#### [Extrait du document]
_ _ _ _ _

B. Qu’en est-il du formulaire T2201?

[17] La partie A du formulaire sert à recueillir les informations pertinentes pour identifier la personne ayant la déficience tandis que la partie B doit être remplie par le professionnel de la santé. Le formulaire demande des explications détaillées.

[18] Dans la partie B, qui a été remplie et signée par la Dre Michaud le 19 mars 2021, celle-ci indique que A n’est pas « limité de façon marquée » dans sa capacité d’effectuer chacune des activités de la vie courante visées à l’alinéa 118.4(1)c).

[19] Plus particulièrement, dans la section intitulée « Fonctions mentales nécessaires aux activités de la vie courante », elle devait indiquer, selon les instructions, si A « est incapable ou il prend un temps excessif pour effectuer lui-même » les activités de la vie courante ou si « c’est le cas toujours ou presque toujours (au moins 90 % du temps) ». À la lumière de ces explications, elle devait indiquer si A est « limité de façon marquée dans sa capacité d’effectuer les fonctions mentales nécessaires aux activités de la vie courante ». Elle a répondu par la négative.

_ _ _ _ _

Fiches extraites d'une collection:
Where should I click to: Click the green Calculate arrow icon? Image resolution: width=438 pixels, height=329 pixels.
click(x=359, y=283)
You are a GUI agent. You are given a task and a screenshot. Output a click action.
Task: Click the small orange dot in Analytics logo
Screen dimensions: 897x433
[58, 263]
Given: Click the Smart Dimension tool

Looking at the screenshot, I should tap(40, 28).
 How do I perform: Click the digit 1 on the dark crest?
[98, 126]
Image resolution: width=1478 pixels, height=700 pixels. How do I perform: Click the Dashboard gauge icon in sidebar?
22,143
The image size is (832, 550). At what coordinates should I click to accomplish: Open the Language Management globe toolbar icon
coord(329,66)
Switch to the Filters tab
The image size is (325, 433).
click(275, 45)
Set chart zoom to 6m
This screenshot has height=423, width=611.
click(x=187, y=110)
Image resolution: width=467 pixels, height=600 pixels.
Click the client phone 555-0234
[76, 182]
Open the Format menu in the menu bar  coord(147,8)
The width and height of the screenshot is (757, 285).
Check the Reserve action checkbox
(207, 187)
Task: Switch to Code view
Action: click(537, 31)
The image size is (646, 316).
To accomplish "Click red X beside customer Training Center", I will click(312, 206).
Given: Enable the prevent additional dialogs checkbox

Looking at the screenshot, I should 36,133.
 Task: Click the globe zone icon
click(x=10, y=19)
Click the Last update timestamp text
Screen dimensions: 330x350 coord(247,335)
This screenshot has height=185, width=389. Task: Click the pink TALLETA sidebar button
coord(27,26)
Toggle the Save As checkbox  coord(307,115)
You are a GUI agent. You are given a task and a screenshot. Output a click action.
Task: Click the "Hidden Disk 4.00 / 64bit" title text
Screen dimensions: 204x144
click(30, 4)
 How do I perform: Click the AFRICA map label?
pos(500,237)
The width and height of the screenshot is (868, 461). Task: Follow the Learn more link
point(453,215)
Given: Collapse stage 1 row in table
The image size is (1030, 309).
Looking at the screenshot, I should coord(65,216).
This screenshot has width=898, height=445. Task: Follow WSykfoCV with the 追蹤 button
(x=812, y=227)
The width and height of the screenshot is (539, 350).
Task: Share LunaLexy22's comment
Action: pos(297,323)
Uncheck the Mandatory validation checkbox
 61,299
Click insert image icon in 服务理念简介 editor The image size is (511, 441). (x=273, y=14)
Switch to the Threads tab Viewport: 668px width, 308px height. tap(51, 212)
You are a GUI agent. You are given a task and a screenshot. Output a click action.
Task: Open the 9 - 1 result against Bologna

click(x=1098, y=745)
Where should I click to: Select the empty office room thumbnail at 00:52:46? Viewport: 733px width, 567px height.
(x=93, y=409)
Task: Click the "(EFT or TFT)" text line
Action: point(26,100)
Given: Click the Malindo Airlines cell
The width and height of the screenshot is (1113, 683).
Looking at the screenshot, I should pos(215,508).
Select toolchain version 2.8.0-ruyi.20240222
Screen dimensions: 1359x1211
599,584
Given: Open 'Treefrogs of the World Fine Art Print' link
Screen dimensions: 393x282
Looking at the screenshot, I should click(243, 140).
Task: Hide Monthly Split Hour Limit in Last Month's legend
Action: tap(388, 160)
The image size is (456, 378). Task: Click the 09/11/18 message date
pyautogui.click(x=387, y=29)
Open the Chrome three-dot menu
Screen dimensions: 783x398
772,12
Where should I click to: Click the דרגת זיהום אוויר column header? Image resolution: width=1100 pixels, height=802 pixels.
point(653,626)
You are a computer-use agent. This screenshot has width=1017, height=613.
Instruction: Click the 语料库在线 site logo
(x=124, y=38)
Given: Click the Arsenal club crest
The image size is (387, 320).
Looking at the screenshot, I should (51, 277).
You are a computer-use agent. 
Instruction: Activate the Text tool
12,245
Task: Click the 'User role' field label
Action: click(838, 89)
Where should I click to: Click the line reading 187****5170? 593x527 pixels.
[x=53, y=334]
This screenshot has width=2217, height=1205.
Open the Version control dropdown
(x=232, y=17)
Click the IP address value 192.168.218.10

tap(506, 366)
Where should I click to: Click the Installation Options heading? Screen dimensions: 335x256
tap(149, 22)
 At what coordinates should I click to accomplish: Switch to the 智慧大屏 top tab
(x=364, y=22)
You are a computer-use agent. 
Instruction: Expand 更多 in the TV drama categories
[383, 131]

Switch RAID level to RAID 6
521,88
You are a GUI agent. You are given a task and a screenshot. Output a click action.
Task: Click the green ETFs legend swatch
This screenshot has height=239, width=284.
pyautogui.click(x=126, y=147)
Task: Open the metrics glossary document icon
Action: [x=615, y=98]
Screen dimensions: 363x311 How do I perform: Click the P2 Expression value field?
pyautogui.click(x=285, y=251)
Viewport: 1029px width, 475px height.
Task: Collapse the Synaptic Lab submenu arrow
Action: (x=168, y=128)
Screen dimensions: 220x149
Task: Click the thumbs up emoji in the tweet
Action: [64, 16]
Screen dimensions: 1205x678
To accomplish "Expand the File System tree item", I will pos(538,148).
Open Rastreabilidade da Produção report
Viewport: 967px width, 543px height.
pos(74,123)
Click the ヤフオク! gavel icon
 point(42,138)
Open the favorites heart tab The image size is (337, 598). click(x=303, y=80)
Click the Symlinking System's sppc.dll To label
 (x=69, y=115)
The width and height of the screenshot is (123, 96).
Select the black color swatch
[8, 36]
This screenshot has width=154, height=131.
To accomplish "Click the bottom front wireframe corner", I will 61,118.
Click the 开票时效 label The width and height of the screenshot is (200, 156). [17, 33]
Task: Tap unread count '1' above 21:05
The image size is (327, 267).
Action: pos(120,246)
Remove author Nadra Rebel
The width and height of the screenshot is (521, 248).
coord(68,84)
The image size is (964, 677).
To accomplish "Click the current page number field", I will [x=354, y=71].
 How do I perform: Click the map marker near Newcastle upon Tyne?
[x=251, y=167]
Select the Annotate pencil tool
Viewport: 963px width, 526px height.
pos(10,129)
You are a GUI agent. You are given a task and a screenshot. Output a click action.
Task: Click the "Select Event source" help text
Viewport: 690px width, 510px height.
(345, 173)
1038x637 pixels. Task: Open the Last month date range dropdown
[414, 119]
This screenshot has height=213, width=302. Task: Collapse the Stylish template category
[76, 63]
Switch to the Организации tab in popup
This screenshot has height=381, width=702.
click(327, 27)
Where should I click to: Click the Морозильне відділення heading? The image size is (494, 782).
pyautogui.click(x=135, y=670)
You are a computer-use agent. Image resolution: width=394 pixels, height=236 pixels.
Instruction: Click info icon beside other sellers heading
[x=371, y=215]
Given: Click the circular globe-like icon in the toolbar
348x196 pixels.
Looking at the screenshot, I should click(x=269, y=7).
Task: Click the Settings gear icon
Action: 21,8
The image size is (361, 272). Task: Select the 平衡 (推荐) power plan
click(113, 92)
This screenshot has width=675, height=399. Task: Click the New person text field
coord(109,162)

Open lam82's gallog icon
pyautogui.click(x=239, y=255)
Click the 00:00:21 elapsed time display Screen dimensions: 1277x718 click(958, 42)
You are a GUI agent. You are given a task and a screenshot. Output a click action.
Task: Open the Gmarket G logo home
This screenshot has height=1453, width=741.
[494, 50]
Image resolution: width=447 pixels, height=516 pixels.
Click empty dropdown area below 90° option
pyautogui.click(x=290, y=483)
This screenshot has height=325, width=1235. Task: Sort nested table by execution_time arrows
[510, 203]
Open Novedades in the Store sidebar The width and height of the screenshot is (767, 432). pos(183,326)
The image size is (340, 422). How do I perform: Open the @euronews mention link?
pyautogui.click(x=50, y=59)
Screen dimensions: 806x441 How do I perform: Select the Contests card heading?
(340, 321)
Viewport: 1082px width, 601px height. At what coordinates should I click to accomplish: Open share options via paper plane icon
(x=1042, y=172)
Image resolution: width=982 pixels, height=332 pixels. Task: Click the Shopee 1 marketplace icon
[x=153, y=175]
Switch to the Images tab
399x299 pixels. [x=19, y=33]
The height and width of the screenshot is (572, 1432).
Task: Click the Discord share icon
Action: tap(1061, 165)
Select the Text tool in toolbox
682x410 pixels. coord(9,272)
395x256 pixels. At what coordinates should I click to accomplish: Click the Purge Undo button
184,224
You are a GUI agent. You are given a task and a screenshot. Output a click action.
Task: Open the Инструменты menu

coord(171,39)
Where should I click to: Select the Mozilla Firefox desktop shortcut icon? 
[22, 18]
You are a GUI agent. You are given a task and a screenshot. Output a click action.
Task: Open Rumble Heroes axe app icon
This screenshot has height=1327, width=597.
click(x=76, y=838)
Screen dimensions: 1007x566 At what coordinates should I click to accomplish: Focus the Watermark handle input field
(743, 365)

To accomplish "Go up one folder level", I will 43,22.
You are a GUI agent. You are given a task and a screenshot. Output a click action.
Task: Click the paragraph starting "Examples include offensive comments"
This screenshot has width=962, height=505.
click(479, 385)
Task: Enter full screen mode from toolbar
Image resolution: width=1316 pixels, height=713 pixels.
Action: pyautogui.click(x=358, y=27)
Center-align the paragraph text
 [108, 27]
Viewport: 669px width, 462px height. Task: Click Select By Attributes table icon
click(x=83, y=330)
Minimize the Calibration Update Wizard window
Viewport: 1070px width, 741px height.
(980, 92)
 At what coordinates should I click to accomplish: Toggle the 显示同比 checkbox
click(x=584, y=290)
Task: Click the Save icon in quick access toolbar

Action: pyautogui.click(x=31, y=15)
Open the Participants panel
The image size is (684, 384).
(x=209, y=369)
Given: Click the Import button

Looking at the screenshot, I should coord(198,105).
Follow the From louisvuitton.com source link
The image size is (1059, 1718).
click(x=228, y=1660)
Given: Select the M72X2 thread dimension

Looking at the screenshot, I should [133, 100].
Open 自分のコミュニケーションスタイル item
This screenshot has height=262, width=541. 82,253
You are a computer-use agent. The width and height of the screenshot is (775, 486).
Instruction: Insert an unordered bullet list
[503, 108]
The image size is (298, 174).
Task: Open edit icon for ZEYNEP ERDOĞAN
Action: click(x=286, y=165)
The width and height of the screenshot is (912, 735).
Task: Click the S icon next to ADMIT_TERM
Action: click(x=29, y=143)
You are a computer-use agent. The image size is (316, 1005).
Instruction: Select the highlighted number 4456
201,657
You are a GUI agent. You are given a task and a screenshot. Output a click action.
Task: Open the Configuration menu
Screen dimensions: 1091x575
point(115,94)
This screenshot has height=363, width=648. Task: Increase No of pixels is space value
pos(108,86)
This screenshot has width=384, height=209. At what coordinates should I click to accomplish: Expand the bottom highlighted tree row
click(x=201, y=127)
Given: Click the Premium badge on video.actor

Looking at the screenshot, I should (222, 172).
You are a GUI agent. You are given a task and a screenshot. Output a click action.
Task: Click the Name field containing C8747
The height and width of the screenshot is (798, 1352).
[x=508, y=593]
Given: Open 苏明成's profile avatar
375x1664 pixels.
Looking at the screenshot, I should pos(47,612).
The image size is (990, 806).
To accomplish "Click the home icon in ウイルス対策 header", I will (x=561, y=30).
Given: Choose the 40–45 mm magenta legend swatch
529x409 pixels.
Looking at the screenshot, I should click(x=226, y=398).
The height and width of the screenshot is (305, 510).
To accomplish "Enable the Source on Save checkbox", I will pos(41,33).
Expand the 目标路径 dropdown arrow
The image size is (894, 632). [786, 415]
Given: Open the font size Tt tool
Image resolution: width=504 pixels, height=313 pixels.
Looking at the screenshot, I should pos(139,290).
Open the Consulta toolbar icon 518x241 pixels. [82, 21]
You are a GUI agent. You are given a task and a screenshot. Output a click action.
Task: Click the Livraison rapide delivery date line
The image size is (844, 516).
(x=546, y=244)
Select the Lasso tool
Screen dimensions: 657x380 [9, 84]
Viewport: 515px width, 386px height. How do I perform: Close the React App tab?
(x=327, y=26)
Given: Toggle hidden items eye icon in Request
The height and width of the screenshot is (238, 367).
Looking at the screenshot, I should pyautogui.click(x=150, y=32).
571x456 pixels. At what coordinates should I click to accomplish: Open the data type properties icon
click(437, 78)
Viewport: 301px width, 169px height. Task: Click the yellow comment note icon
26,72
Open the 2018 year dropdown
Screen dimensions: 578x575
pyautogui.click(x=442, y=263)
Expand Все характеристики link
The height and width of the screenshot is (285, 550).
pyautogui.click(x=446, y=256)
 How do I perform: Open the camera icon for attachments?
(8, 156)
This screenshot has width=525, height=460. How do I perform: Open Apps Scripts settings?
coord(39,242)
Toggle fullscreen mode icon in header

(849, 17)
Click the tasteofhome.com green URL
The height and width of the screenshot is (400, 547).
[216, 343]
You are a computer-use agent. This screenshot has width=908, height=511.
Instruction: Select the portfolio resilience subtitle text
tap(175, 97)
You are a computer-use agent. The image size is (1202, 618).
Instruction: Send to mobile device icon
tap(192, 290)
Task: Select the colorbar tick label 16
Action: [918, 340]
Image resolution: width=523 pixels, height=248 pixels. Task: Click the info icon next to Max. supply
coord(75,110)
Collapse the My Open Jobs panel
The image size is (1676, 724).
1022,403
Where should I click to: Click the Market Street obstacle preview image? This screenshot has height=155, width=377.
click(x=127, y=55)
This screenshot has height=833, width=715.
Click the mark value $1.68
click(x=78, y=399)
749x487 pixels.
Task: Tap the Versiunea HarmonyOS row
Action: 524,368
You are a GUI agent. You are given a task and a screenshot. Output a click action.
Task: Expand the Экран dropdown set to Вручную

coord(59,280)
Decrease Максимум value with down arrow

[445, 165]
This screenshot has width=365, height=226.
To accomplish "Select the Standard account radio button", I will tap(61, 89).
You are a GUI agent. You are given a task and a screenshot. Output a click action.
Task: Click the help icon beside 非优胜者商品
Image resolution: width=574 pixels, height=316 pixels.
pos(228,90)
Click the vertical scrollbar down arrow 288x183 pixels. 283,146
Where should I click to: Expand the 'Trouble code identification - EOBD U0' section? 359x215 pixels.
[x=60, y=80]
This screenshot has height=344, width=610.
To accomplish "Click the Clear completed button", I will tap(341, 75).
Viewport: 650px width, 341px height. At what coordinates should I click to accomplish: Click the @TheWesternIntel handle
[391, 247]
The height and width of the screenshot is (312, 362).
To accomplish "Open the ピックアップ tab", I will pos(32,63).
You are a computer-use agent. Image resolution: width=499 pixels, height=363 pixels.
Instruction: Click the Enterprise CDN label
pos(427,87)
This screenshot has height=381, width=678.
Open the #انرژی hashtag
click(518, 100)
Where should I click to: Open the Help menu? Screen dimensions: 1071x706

_ _ _ _ _

#### [Actions requises]
1) D'après l'extrait sur le formulaire T2201, qui a rempli et signé la partie B, et à quelle date ?
2) Reprenez le passage de l'extrait sur le formulaire T2201 compris entre « [19] Plus particulièrement, dans » et « par la négative. », inclus, en substituant « l'affirmative » à « la négative ».
3) Rédigez la suite de l'extrait consacré au formulaire T2201, à partir de sa dernière phrase.

#### [Réponses par tâche]
1) La Dre Michaud a rempli et signé la partie B le 19 mars 2021.

2)
[19] Plus particulièrement, dans la section intitulée « Fonctions mentales nécessaires aux activités de la vie courante », elle devait indiquer, selon les instructions, si A « est incapable ou il prend un temps excessif pour effectuer lui-même » les activités de la vie courante ou si « c’est le cas toujours ou presque toujours (au moins 90 % du temps) ». À la lumière de ces explications, elle devait indiquer si A est « limité de façon marquée dans sa capacité d’effectuer les fonctions mentales nécessaires aux activités de la vie courante ». Elle a répondu par l'affirmative.

3)
[20] Dans la section « Effets de la déficience », la Dre Michaud devait se demander si A « est toujours ou presque toujours (au moins 90 % du temps) limité » dans ses activités de la vie courante ou encore s’il est « limité de façon marquée » ou « limité considérablement ». Dans ses commentaires manuscrits, elle confirme le « diagnosti[c] psychologique de Trouble du spectre de l’autisme (léger) » et indique que, sur le plan adaptif, « ses habilités se situent entre la moyenne faible et la moyenne ». Plus tard, elle note « une faiblesse personnelle relative sur les habilités de la vie domestique ». Elle joint au certificat le rapport d’évaluation du 13 mars 2020.

[21] Le ministre a demandé des renseignements supplémentaires, lesquels sont réputés faire partie de l’attestation établie dans la forme prescrite en vertu du paragraphe 118.3(4). Dans sa réponse datée du 22 juin 2021, la Dre Michaud confirme que l’enfant ne présente « pas de limitations marquées par les fonctions mentales nécessaires à la vie courante ». Elle note cependant des lacunes et donne des exemples en indiquant qu’il « nécessite un soutien individuel pour arriver à être fonctionnel, tant à la maison qu’à l’école » et qu’il n’est pas « en mesure de s’adapter aux changements mineurs de son environnement ou de sa routine quotidienne ». Elle conclut que ces difficultés devraient s’atténuer en 2025 lorsque A aura atteint l’âge de 18 ans.

[22] L’appelante prétend que les réponses supplémentaires font en sorte que le certificat défavorable est maintenant favorable et que le CIPH devrait être accordé.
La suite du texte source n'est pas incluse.